-- Marco Duran
Pirate Radio (2009) Theatrical Review
By Marco Duran, Nov 13, 2009 11:28 PM EST
In 1966, the government-backed British Broadcasting Company (BBC) broadcast barely two hours of rock and pop music every week over the UK radio airwaves. By comparison, 571 American radio stations were showcasing such music 24 hours a day. So in the home of The Beatles, The Rolling Stones and The Who, at the height of British pop music's greatest era, the only way 25 million people – over half the British population – could hear their music at any time was to tune into a boat. This is not the story of that boat. Instead, this is about a boat in similar times and with similar purposes broadcasting a show called Rock Radio owned and captained by Quentin (Bill Nighy) and staffed with a motley crew of DJs such as The Count (Philip Seymour Hoffman doing a calmer but still bon mot spewing Lester Bangs), Gavin (Rhys Ifans from Notting Hill), Dave (Nick Frost from Shawn of the Dead) and Angus (Rhys Darby of Flight of the Conchords). This film is chock full of great actors having fun with a story that does not take itself seriously at all. Neither should you.

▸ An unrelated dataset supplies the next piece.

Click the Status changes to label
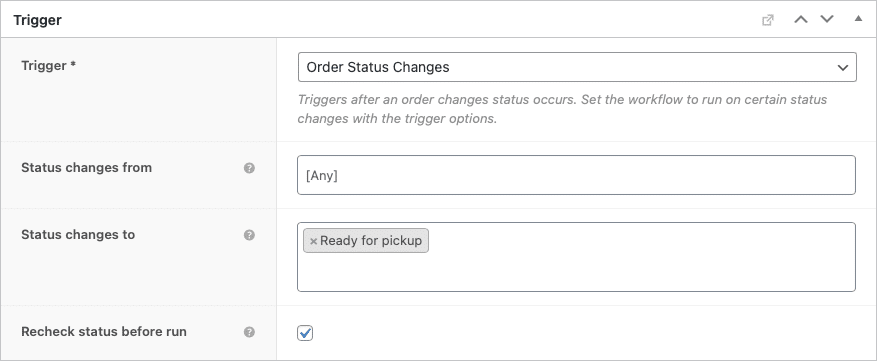 [78, 235]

This film has sitcom-like situations. The British government that is trying to put an end to the pirate radio station is depicted as a large group of old white men in suits sitting around a table talking in posh tones while saying stuff like "The great thing about being in government is if you don't like something, you simply pass a new law making it illegal." This quote is spoken by government minister Sir Alistair Dormandy (Kenneth Branagh with a wisp of a Hitler mustache, ha ha!). He has embarked on a crusade to shut down our beloved Rock Radio for no really good reason but that he likes to spread meanness and down right not niceness. Alistair is joined on his struggle against rock music by a lackey moving up in the government ranks named Twatt (Jack Davenport from Pirates of the Caribbean). He is not given a first name and Twatt's name gets said often.

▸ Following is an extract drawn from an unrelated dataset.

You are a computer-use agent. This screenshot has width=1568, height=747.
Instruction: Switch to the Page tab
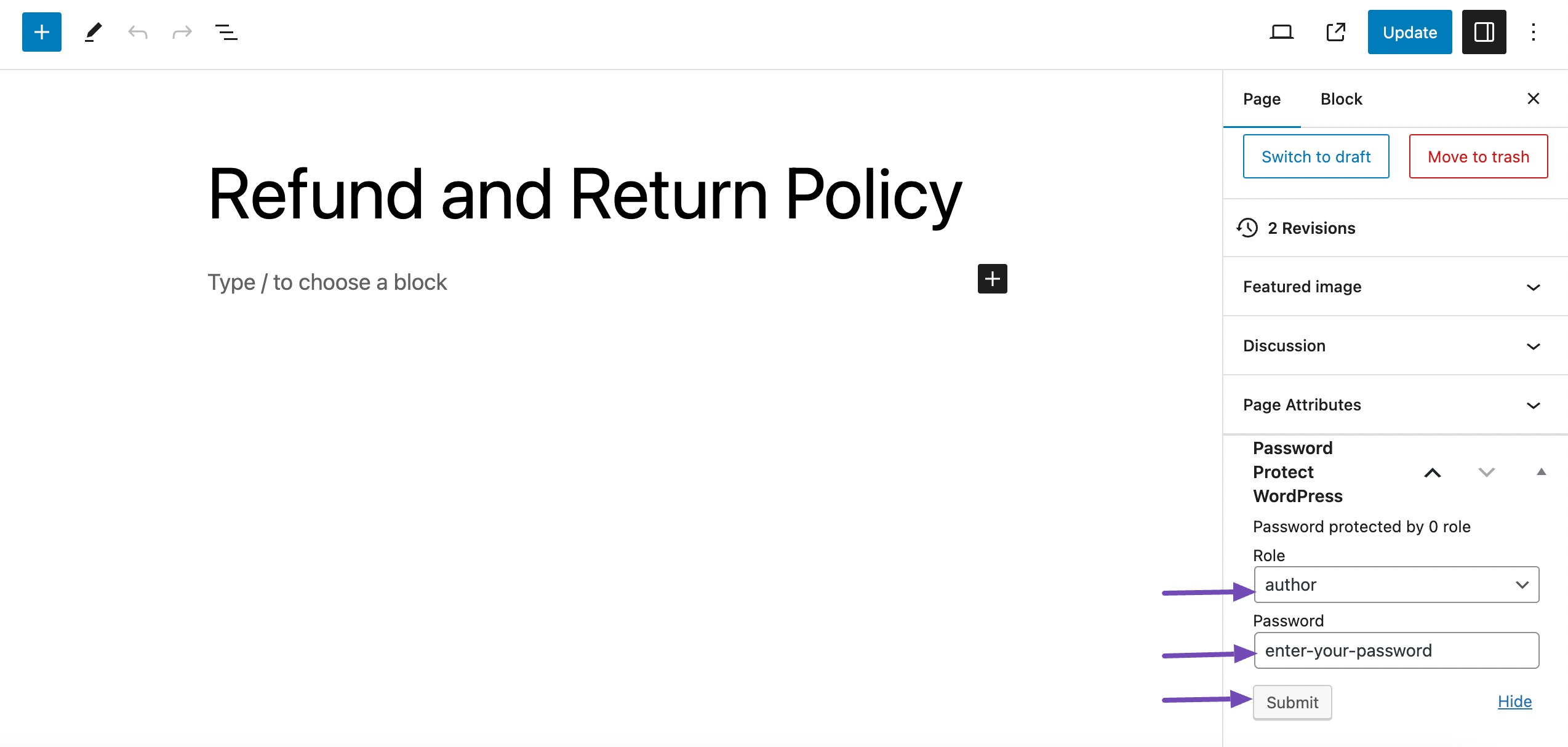click(x=1261, y=98)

The best thing, the thing that will bring me back to this film time and again, is its amazing soundtrack. I absolutely love the music of this decade and this film has loads of it. Fifty-nine songs ranging from Cat Stevens to The Who to The Moody Blues, Leonard Cohen, The Turtles, Cream and the list, like the beat, goes on. The portrayal of rock and roll rebellion and free love depicted in this film is, like almost everything else, a parody of itself. It's what guys like me who have only heard stories of lasciviousness and debauchery thinkthat the 60s looked like. On the other hand, I'm positive that this is what the 60's sounded like. And watching the vast amount of montages of people rocking while listening to the radio makes me smile. There were a lot of montages. A lot.
This is writer/director Richard Curtis's second film behind the camera. I loved his first effort, Love Actually, and this has some of the same tricks and traits that one did. Multiple pictures dotting the screen, although this time instead of people hugging at Heathrow it was album covers ranging from the 60's to now. He again had an atypical wedding and he again had a huge ensemble cast. Though it's hard to pull off that Altman sensibility with so many storylines, he handled them all very well. Towards the end of the film, when things start to get hairy for our rock-n-rollers, it gets a bit clunky. That might be because they took out a half hour of footage from the film between releasing it in Britain and now releasing it here, across the pond. There were things that were not explained and kind of glossed over. They weren't important, but it would have been nice to know why. Oh, and speaking of why, will someone please tell me why the Brits wear papier-mâché crowns on Christmas? Why have cooler heads and younger generations not phased this out? But I digress…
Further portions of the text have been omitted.